Segment Open

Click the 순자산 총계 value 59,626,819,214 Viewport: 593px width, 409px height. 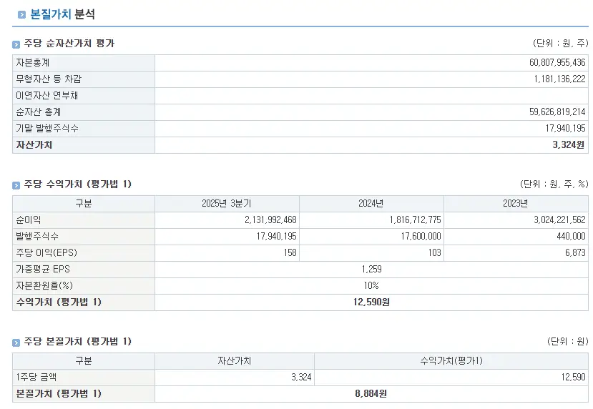pos(550,112)
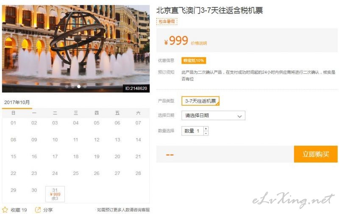Open the 请选择日期 date dropdown
The height and width of the screenshot is (214, 339).
pyautogui.click(x=213, y=115)
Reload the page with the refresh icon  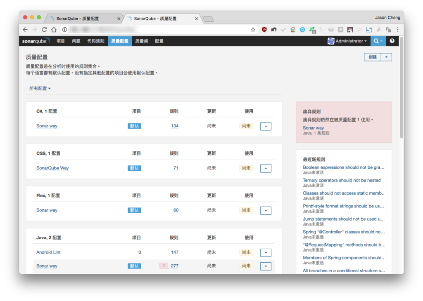[x=44, y=30]
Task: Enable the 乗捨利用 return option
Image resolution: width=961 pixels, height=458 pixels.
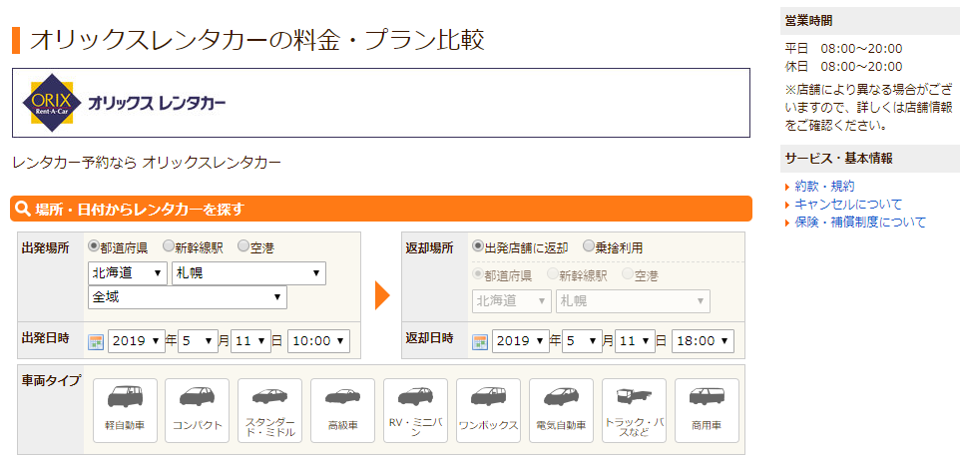Action: (x=589, y=246)
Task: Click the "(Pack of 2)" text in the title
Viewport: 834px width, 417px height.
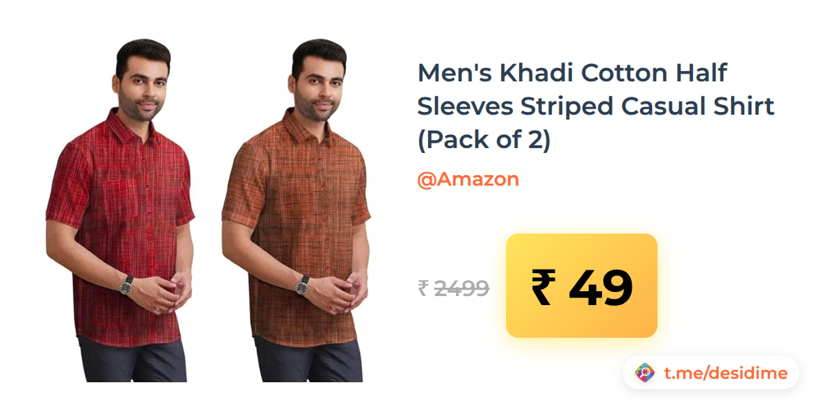Action: (x=484, y=140)
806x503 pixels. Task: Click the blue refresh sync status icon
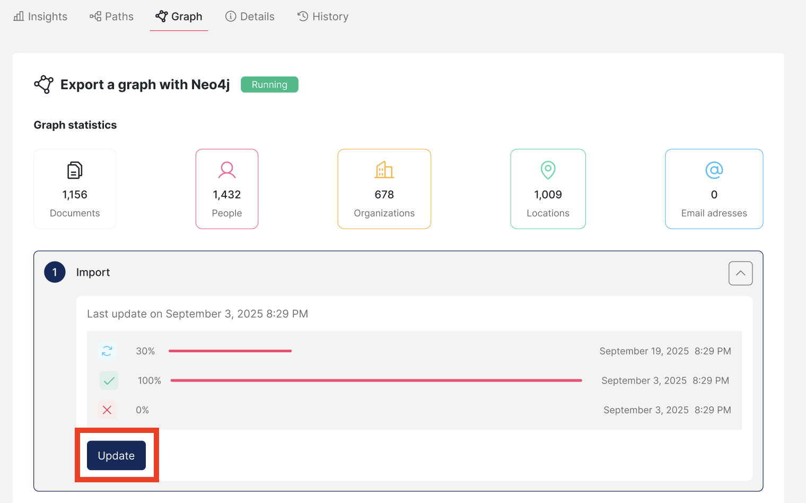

Segment Closed

-- What to produce --
Starting at the line with "Task: Enable the 乗捨利用 return option", output each line through the final one of the listing above, and nothing else. Pictures are to be left out.

-- Problem solution --
Task: Enable the 乗捨利用 return option
Image resolution: width=961 pixels, height=458 pixels.
Action: (x=589, y=246)
Task: Click the "(Pack of 2)" text in the title
Viewport: 834px width, 417px height.
Action: (x=484, y=140)
806x503 pixels. Task: Click the blue refresh sync status icon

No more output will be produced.